Thanksgiving night, my sister and I and a few other family members watched part of the CNN Heroes program honoring 10 nominees for "hero of the year," and acknowledging the good, productive efforts of many. I love the program, and each time I watch it, remembering bits and pieces of profiles I've seen throughout the year, I think more deeply about what it means to be human, and what courage it takes to live a truly human and humane life.
When I mentioned to my cousin that our focus of study in Spiritual Philosophy is the Ethical Values, he told me about a very popular Harvard Professor whose classes are now full and growing, and whose dialogue focuses on values, how and why we choose and believe as we do. He gave me an example he heard in the class, and said he'd send me the info - it's fascinating, he said!
All during the holiday, I thought about what motivates me in my life. I thought about this as we created and lived our familiar rituals, including the constant changes big and small. I'd bought my plane ticket early (as Thanksgiving is the busiest travel holiday of the year), we'd all made our plans to be in Memphis (even though Mom had died in October, and Dad in February, and their house is now empty). Cousins made their plans accordingly as well. As we ate familiar food, saw familiar faces, took naps, laughed together, threw the football, washed dishes, I thought about the nature of rituals and how we want them to become "second nature." Yet they require conscious planning, thought, execution of a plan.
Ferrell McCollough, a fantastic photographer, wrote a great post on his blog called The Creative Plan. He explained his creative plan.
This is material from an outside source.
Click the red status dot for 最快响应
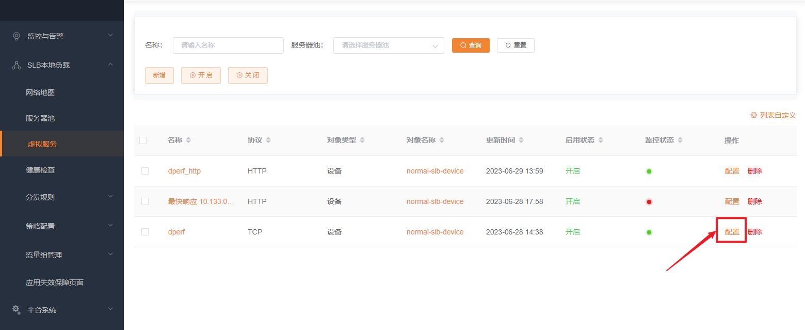 [649, 202]
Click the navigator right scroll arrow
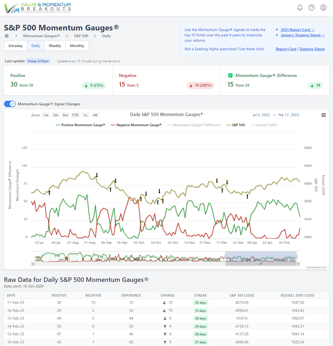 pyautogui.click(x=298, y=264)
The deliberate creation to fulfill a "look" or a vision in his mind - intention carried out by active pursuit,planning the necessary physical details, always open to change-in-the-moment. When I read this, I thought again about our rituals of life, and what motivates me in mine.
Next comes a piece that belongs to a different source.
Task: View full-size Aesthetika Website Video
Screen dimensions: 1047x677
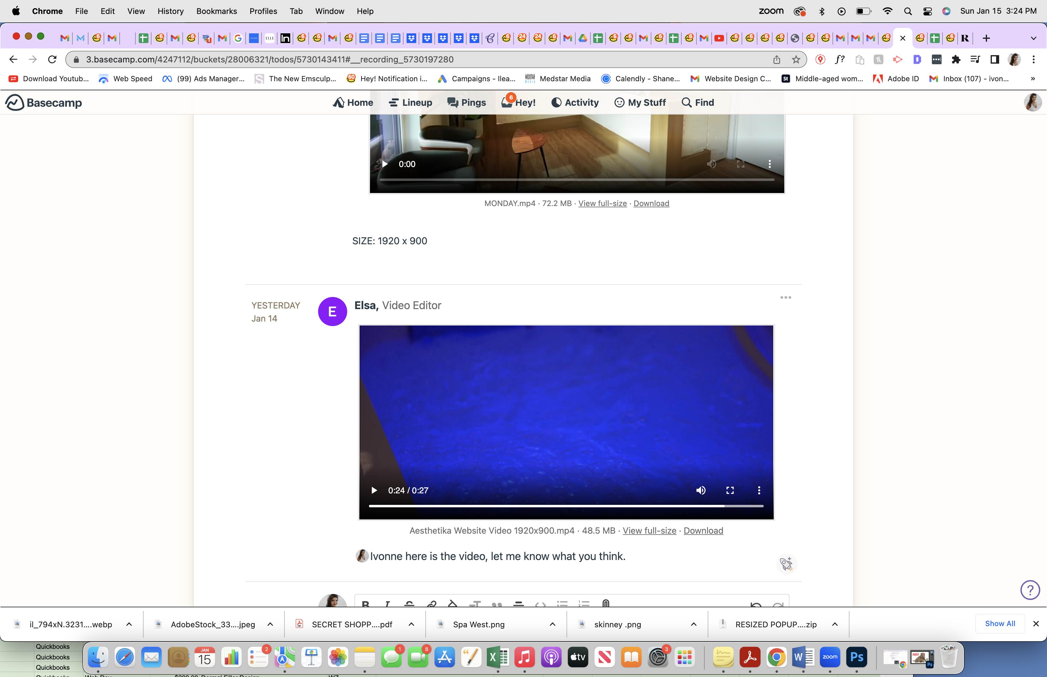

If true learning is truly unlearning what we think we already know, then we have one more validation that change is the only constant! Without Mom and Dad's physical presence at Thanksgiving, our biggest annual family ritual, change was evident, yet love lives on, life goes on. I felt my Mom's presence in every twinkle in my Aunt's eye, in every laugh she offered, in so many gestures she made, stirring her coffee after adding sweetener, touching her hair. I felt Mom's smile and sigh when I turned toward another on the couch, and when I rolled over in bed as I spoke to her in my mind. I miss you, Mom, I said, smiling, and with tears rolling down my cheeks. I had visions of Dad as his old smiling self, his sighs, his simple pleasures, his love of life and of people. I asked questions.
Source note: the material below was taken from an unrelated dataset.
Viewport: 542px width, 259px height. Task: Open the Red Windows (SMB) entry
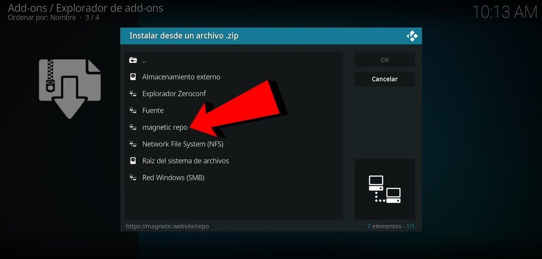pos(173,178)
What motivates me? The energy of life and love is my creation, and the growth and change of my own consciousness as an energy being is the ultimate in self-motivation. The branches of that tree are many - all I enjoy about life, and the crazy details that sometimes make it up. Sometimes I feel I am gathering too many thoughts, details, ideas, plans in my arms like a big load of warm laundry from the dryer, to the next stage of folding. Socks drop. I'm learning to appreciate this sense I've grown into, and in small ways always had, of life being so BIG, so full, and my arms so small. Energy is real. The image of myself as running with balloons always fits, stooping to taste chocolate ice cream and keep it from dripping onto my clean dress, squinting into the sun, and, always, studying the waves in water. We have a lot to be grateful for, as Dad always said. Energy is Real.